ISLAND OF FIRE: A century in the life of an American paradise, by Jack Parlet. (Hannover Square, $27.99.) Parlett’s concise and personal story of the legendary gay enclave off the south shore of Long Island draws everyone from Walt Whitman to Andy Warhol, but never turns into a sepia-toned exercise in nostalgia. Wayne Koestenbaum, reviewing it, calls the book a “meticulously researched, century-spanning chronicle of queer life” that “captures, with a simple yet lyrical touch, the power of place to stun and to shame, to give pleasure and to symbolize evanescence.”

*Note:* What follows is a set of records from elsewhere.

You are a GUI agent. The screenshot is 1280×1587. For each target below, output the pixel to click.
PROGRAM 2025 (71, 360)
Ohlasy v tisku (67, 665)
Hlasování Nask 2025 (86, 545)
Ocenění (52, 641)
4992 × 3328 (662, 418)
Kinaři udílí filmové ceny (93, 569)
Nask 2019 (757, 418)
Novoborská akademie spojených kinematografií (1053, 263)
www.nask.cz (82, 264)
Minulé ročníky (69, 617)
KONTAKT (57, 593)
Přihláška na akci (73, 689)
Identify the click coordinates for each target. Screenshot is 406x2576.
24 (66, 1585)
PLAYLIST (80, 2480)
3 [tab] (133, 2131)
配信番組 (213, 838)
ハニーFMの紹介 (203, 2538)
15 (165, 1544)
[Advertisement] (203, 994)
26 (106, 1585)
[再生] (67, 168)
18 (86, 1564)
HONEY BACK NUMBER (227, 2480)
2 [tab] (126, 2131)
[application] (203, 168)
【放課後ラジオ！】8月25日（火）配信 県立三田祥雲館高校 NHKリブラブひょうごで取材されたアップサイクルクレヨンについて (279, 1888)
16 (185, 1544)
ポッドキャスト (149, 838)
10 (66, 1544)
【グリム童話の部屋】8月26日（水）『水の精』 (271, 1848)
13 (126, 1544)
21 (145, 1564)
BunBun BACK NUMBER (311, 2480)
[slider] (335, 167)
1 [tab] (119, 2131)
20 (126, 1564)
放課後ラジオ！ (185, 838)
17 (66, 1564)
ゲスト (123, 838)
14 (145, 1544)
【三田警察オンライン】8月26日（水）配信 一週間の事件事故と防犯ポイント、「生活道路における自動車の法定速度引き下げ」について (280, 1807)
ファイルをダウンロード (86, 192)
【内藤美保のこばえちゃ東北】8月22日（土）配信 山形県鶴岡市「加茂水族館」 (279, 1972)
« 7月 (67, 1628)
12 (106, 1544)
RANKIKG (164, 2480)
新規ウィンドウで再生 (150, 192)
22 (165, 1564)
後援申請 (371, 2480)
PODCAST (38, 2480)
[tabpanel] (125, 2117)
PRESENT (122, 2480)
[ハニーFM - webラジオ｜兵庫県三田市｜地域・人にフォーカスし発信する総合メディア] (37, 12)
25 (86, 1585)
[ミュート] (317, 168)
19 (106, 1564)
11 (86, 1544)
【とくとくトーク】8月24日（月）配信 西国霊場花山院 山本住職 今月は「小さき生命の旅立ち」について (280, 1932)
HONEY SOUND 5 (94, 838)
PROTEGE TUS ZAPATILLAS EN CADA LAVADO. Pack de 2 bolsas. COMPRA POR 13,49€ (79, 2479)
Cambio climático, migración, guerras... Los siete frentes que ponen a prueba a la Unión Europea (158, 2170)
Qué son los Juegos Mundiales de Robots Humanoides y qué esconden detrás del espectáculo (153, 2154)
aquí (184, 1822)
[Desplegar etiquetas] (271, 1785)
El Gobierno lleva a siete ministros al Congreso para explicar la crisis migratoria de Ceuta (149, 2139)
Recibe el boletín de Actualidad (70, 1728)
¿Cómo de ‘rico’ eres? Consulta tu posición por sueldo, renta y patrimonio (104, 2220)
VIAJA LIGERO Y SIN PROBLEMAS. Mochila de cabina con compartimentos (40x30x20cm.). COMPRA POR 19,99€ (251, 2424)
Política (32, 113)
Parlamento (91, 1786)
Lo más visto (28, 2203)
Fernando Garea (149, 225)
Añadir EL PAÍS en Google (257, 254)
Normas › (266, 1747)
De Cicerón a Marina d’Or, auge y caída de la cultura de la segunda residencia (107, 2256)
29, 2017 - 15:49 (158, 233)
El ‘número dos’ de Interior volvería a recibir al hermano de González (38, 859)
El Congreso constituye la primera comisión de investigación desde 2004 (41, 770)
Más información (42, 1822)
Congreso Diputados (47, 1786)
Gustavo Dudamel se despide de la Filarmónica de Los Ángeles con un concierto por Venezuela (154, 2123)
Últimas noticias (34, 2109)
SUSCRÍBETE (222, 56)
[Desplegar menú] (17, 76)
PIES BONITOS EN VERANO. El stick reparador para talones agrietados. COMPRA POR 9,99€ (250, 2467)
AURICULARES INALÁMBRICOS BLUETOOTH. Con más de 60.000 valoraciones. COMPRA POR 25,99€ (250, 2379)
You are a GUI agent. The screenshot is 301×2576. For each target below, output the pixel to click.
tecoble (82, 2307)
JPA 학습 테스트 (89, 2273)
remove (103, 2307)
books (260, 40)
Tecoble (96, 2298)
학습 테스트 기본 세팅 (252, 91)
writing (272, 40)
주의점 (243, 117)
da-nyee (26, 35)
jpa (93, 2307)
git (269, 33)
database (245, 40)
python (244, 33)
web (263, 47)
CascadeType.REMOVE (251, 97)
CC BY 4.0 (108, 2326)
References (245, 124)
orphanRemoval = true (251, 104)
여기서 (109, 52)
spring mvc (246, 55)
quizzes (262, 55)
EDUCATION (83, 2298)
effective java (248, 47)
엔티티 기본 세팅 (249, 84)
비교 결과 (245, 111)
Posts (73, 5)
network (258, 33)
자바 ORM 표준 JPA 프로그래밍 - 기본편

THE SHORE, by Katie Runde. (Scribner, $26.99.) In Runde’s heartfelt and bittersweet beginnings, a New Jersey family prepares for the death of their beloved father, who has an aggressive form of brain cancer. The subject is difficult, but the moments of lightness are not lacking. “This is Katie Runde’s first novel, and she writes with a fluid sensitivity to detail and mood, tackling difficult issues head-on,” Judy Blundell writes in her review. “It’s absorbing, lucid and true. Anyone who has lost someone little will recognize the struggle to overcome despair and affirm the stubborn endurance of love.